Failure is punitive not because the teacher is trying to punish the adolescent student, but because the adolescent student uses the experience to stigmatize him or herself. "I messed up again!" "I can't do anything right!" "I'll never learn!" "I'll never pass!" "Everyone's smarter than me!" "I'm really dumb!" "I don't know anything!" "It's not worth trying!" When school becomes a place of certain failure, many students come to hate going to school, acting out their unhappiness while they are there.
Yet failure doesn't have to be. Many years ago I talked with a teacher who described how she turned a 6th grade student from a path of hopeless failure onto another that offered some hope of accomplishment. This is what she told me.
"The problem with Tony was that the combination of his lack of effort and experiencing constant failure had convinced him that giving up was the best he could do. So I tricked him into seeing that, in fact, he had learned much more than he gave himself credit for. On a classroom test that was the same for all the students, I made an exception for Tony, although he didn't know it. To all the other students, the test was based on what I wanted them to know, but Tony's test was mostly based on what I knew he already knew. When I graded and gave all the tests back, Tony was truly shocked. He actually came up to me thinking there had been some mistake. He'd never gotten a 93 in his life! So we went over his answers and then I told him that the test showed he had really learned a lot. He was a smart person and could do better for himself if that was what he wanted. Then for the next month, I kept close watch on what he seemed to be learning, modifying my tests for him less and less as he grew in confidence and mastery until he was taking the same test as everyone else. He never made a lot of A's, but he did become a student who decided he was worth making an effort for. I think that's the problem with a lot of failure. It causes students to lose faith in their capacity and their chances. They can decide to stop trying."
I agree with the teacher. The experience of failure leads to a choice point. Like two kindred hardships in life, rejection and disappointment, failure can either undermine effort or it can inspire determination. It's the second response that parents need to encourage in their adolescent when failure occurs.
The example of maintaining effort after a hard failure that always comes to mind is from a counseling session with a mom and her high school daughter who, after unrelenting practice, failed to make the cut as a cheerleader. The mom was bereft for her daughter. "I'm so sorry for you," she comforted, "you worked so hard! Are you going to be all right?" She was responding to the sense of failure, rejection, and disappointment that her daughter must be feeling.
That's when the daughter looked at her mother, took the woman's hand, and broke into a reassuring smile. "Oh Mom," she said. "It's not the end of the world! I'm going to be fine. I'll just figure out the next best thing I want to do and go after that."
Shrugging the setback off, the teenager didn't even miss a step. Treating failure as a choice point, she was already considering her options and preparing to move forward for herself again.

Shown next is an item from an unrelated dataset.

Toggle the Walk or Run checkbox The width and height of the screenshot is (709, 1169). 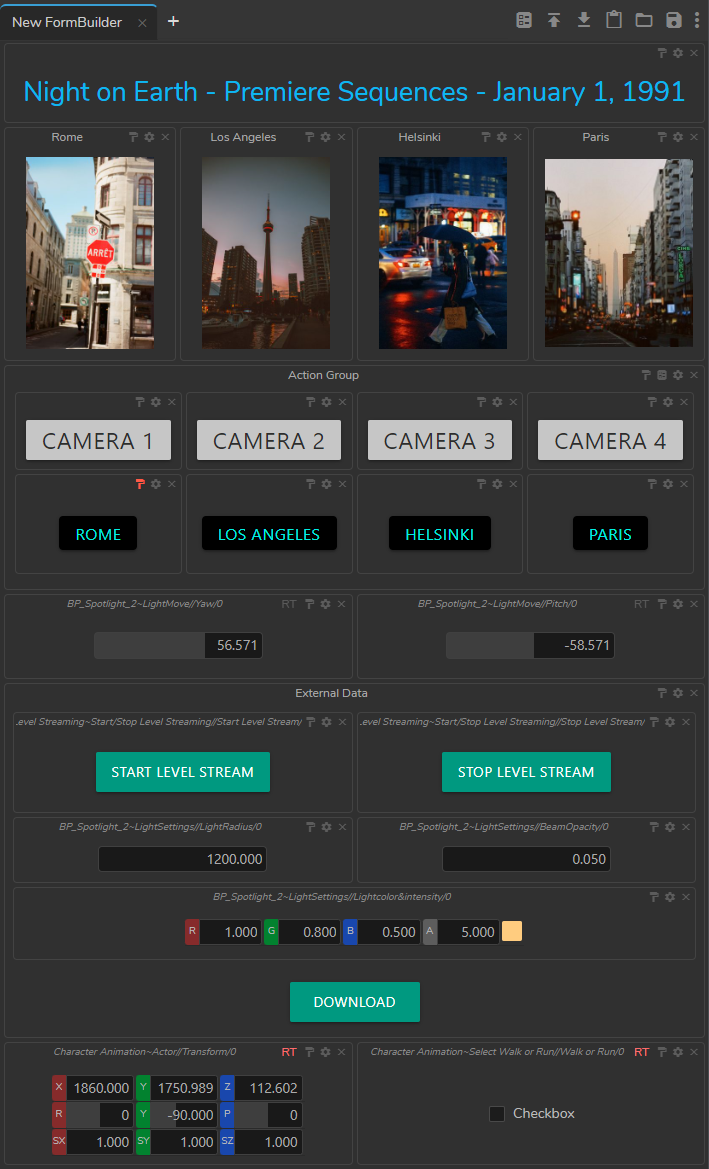pos(497,1114)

Somehow this young woman understood seven essential points about failure.
-- Failure can be evidence of effort.
-- Effort means that doing something matters to you.
-- No one wins on every try, but trying can win what you want.
-- Not getting the outcome you want does not deny the effort you made.
-- Failure may disappoint, but making the attempt boosts self-respect.
-- With every single try you strengthen your capacity for effort.
-- The only real failure is the failure to try and keep trying.